At least, to judge by the change in investor thinking towards agriculture noted by Marc Sadler, adviser on risk and markets to the World Bank's agriculture global practice.
Five years ago or so, investors who sought his expertise at get-togethers with the private sector were often of the farming-versus-other-asset-classes type , "asking very, very general questions about agriculture", Mr Sadler says.
"But since then there has been a change in perception about agriculture."
Now the people approaching him are often large-scale asset managers, or equity analysts, often posing detailed and long-term questions.
"People are becoming far more sophisticated," he tells Agrimoney.com.
Which may be just as well, given that many of the headline arguments for broad investment in the sector have weakened.
Land values, for instance, are on the slide in many countries, while grain prices are near multi-year lows in futures markets such as Chicago, the world's benchmark.
Hedge funds this month returned to a net short position in the top US-traded agricultural commodities (ie short bets exceeding long holdings) for only the fourth stint on records going back to 2006.
Indeed, they have undertaken their second longest selldown in ags on record.
Yet simple maths indicates that there is money to be made in food, Mr Sadler says, quoting an estimate from KPMG that the sector is worth $5,500bn at the retail level.
"Now if you add up subsidised investment in agriculture, that represents only about $500bn.
"If everyone was losing money, we would be looking at far bigger subsidies.

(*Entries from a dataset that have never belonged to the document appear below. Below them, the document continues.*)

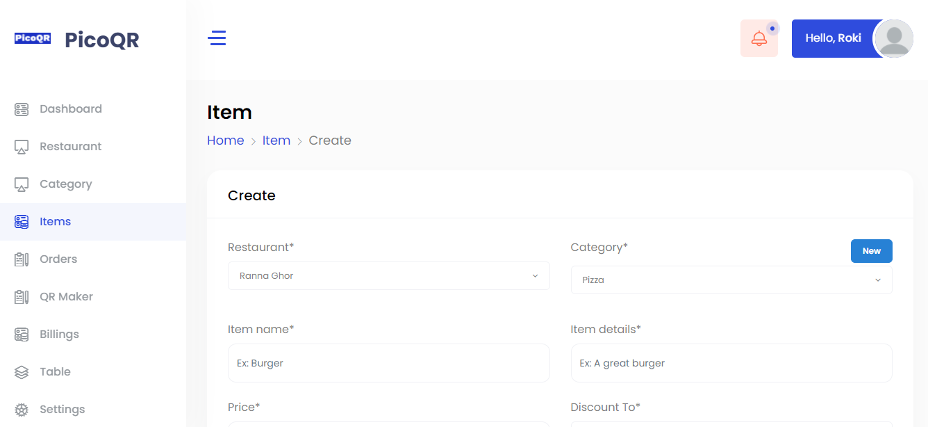Open the Hello, Roki profile menu
The image size is (928, 427).
pos(833,38)
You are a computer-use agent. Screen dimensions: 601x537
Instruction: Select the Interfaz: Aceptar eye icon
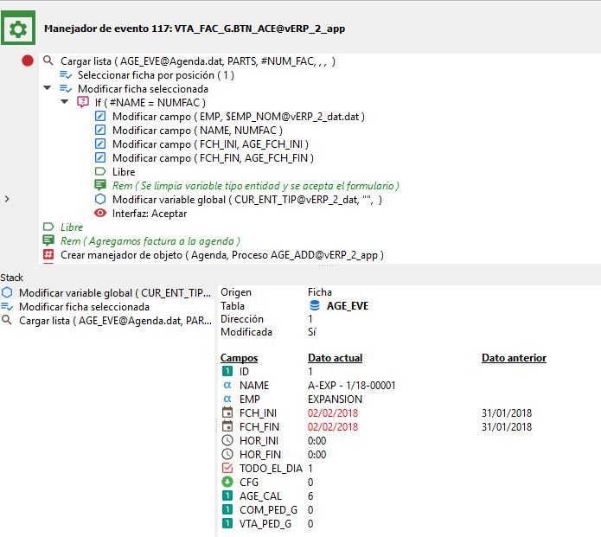click(x=100, y=213)
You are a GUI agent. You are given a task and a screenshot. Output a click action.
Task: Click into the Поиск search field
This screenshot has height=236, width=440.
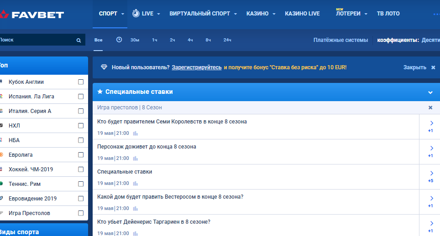pyautogui.click(x=37, y=40)
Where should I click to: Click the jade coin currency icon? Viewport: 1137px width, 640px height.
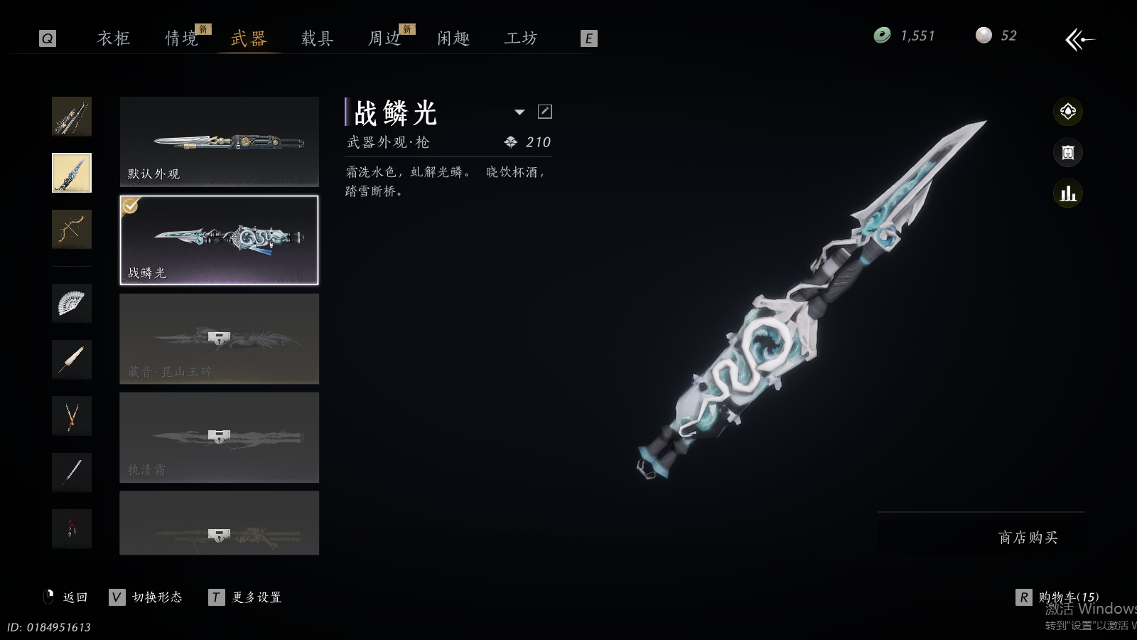[x=882, y=36]
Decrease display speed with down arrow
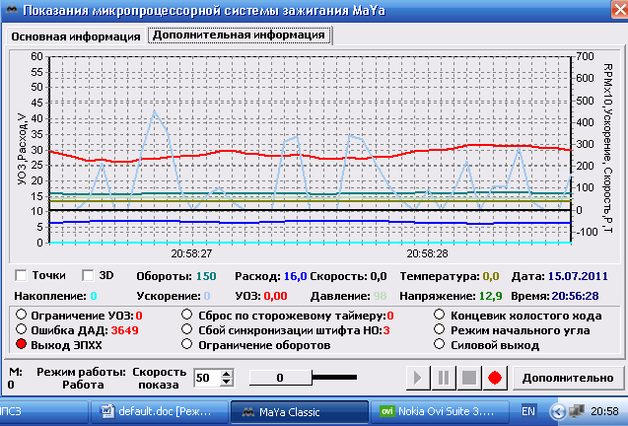 228,383

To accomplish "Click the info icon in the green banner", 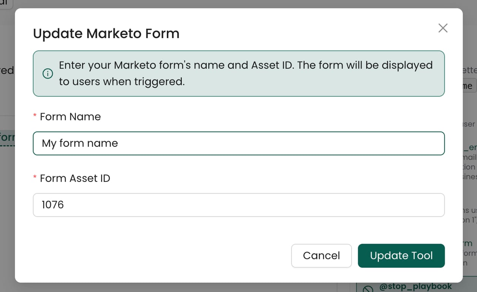I will (x=48, y=74).
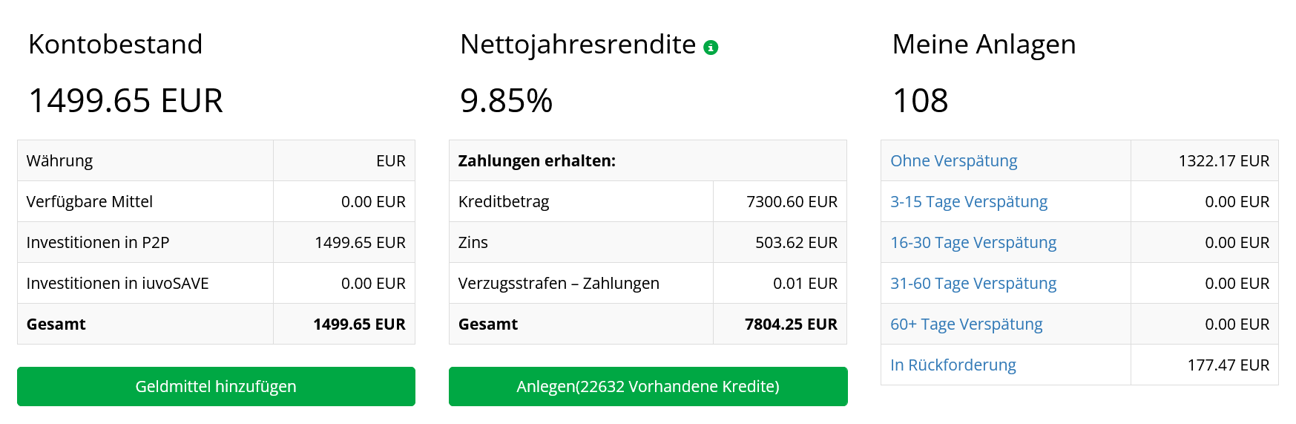
Task: Click the Kreditbetrag amount 7300.60 EUR
Action: tap(792, 202)
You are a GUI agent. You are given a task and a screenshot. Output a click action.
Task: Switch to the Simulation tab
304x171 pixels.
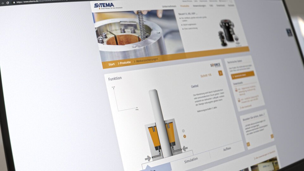click(x=191, y=159)
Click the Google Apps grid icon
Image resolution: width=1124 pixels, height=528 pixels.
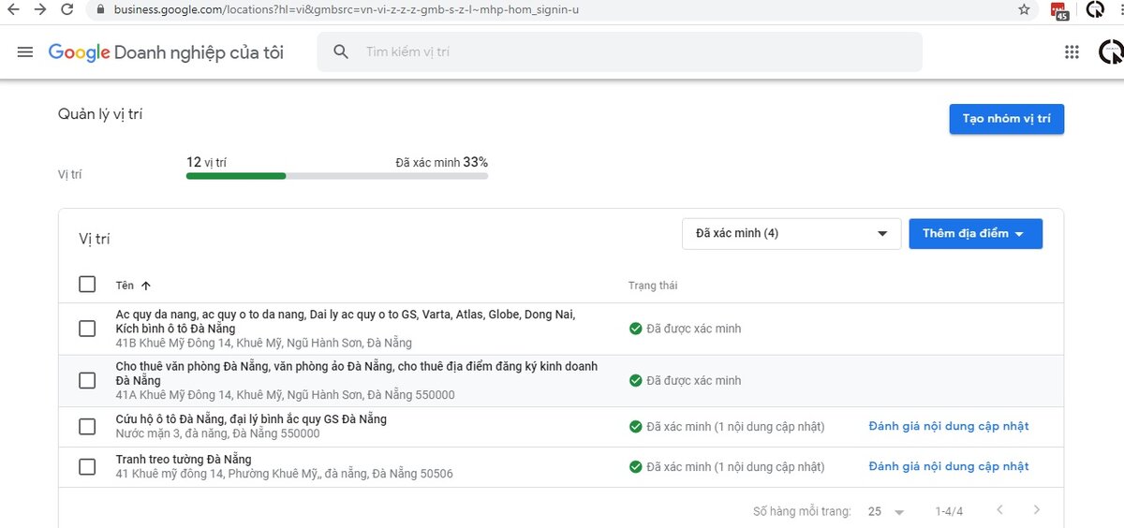(1072, 52)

But we are not.
"The returns are definitely there."
That is even true at current crop prices, which are for the main grains well below highs reached at the end of the last decade, when squeezed inventories, and in some markets (notably rice) government protection measures, sent values of many to record highs.
"Prices are still higher than before 2007-08, still higher than long-term averages," Mr Sadler says.

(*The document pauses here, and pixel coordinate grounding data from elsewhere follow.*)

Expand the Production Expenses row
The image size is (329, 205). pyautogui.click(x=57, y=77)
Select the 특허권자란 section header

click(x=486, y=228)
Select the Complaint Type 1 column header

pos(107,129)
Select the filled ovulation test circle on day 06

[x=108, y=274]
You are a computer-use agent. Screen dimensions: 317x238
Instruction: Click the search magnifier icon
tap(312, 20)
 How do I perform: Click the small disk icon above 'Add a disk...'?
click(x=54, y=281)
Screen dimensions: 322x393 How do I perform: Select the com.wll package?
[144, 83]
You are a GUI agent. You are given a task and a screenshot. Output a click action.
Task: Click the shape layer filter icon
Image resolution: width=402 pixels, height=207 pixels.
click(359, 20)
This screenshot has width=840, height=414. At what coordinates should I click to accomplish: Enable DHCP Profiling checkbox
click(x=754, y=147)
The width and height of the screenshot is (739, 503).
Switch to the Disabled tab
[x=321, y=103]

And the theme is still live, even when world stocks of major grains are at ample levels, of agriculture needing to up its game to cope with the demand stemming from growth the world's population and, overall, affluence.

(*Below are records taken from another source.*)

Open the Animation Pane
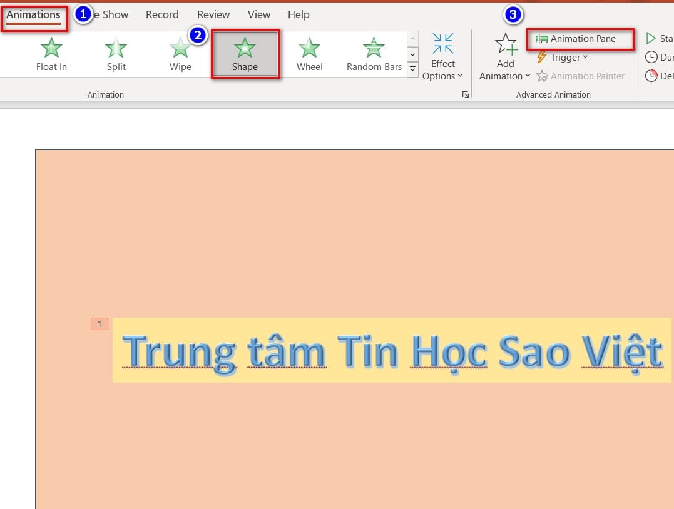674x509 pixels. pos(580,39)
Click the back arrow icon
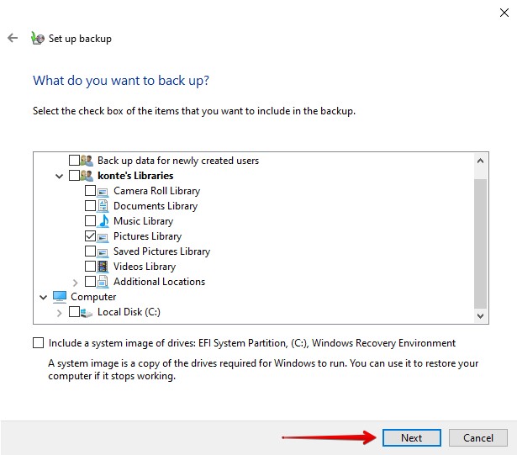The height and width of the screenshot is (455, 517). pos(13,38)
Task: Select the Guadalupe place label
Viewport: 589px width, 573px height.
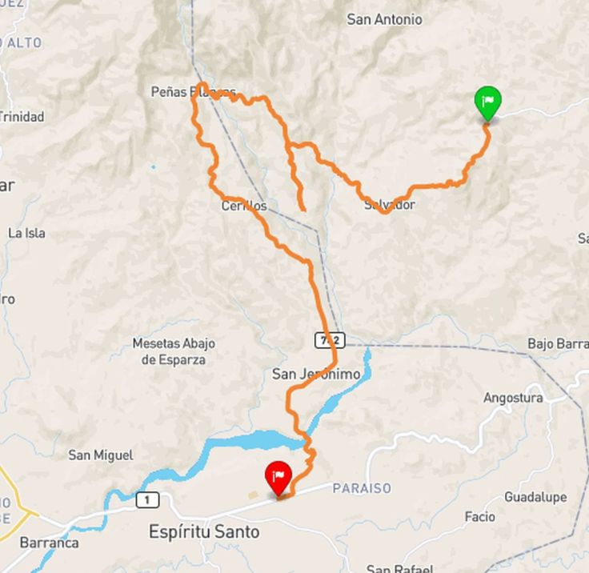Action: point(535,497)
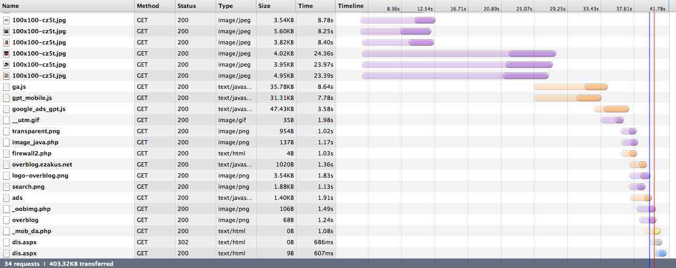Image resolution: width=676 pixels, height=268 pixels.
Task: Click the Time column header
Action: pos(305,6)
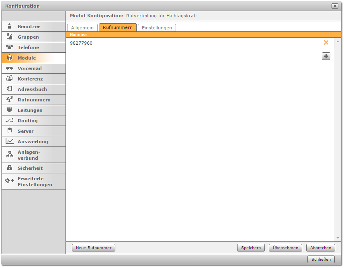Click Übernehmen to apply changes
Image resolution: width=344 pixels, height=268 pixels.
tap(285, 248)
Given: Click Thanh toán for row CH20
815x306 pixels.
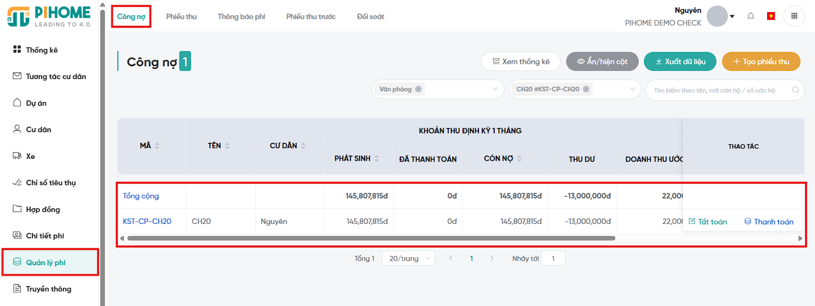Looking at the screenshot, I should click(769, 222).
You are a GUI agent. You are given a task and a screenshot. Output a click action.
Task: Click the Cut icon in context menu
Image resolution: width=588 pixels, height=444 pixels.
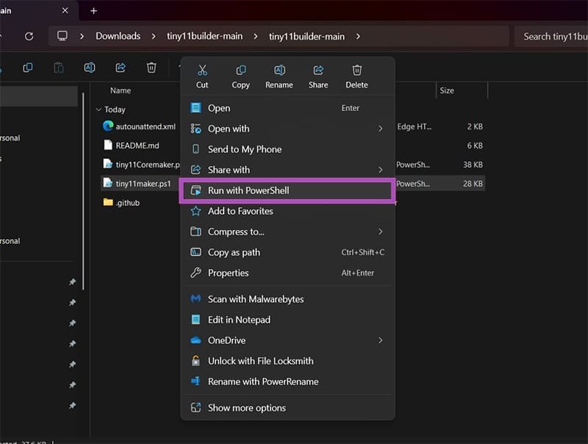pyautogui.click(x=202, y=71)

"The world population took centuries to get where it is now. By 2050, we will have 9bn people. We will add another 30% of our population in just a few decades.
"Put the pieces together, the expanded population, expanded wealth, and the finite supply – the certain amount of land, certain amount of water – and you can see why the investment community is looking at agriculture and the food system in a different way."
Food, of course, is only part of the story, with agriculture also looked on to supply other goods, such as fibres, in which Mr Sadler himself has first-hand experience, having worked as a cotton trader for a major global house for nine years, during a 15-year stint in Central Asia.
"Agriculture has a vast responsibility for meeting the needs of human consumption.
"Food is one piece of that.
"There is the demand for biofuel, but also for fibre. Still to this day, consumers have a specific preference for natural fibres over man-made fibres."
Agriculture is attempting to meet this demand at a time of climatic change too, which Mr Sadler underlines as a challenge for the sector, despite the series of bumper world grains harvests.
"One of the great parts of my job is that I get to speak to farmers all over the world. And all of them relate stories about how things are fundamentally different for them than when they started farming, their parents started farming.
"They say how seasons have moved, temperatures increases, rain patterns have changed."
While they may not talk about the kind of weather extremes which make headlines, "climate shifts are important as well as the shocks," says Mr Sadler, who is also global lead for the World Bank's climate smart agriculture scheme.
"If you are farming in Kenya, and the rain pattern moves 10, 14 days, if you stick by the planting dates your parents and grandparents followed, you will have a crop that does not get rain at the right time."
On a larger scale, he sees the Central America's 2013 outbreak of coffee rust, which sent production sharply lower in the likes of Nicaragua and Honduras, as down to climatic factors.
"It rained for a bit longer than usual, temperatures were a little bit warmer than usual. It turned out to be the perfect conditions for a latent disease that had spread to Central America to start becoming active."
Not that all the impacts of global warming will be negative, in agricultural terms.
"Some places are going to benefit. In Canada, Ottawa is now producing grapes for making wine.
"And Canada has become the biggest exporter to India of pulses – crops that the country could never have grown historically."
And pressed again about the succession of strong US harvests - since the 2012 yield collapse which Mr Sadler attributes more to consistent warmth, including at nights, than the higher-profile drought – he raises a big hurdle to its sustainability.
"In the southern US, farmers are using underground water to irrigate crops. There is increase use of sprinkler systems for irrigations, using water which will not be replenished.
"Ultimately, the water will run out.
"What we see today is not necessarily the position we will be in tomorrow."
Which brings us back to the need for investment in the sector, to fund the growth in agricultural output required to meet growing demand, at a time when climate change is complicating the picture.
Is there an area of agricultural investment which Mr Sadler believes is particularly promising?
"We are not in a game of silver bullets. We are in the game of silver buckshot he says.
"There is not one thing we are going to do and problems will be solved."
While meeting demand requirements is "definitely achievable, it is going to take concerted action – not a silo approach".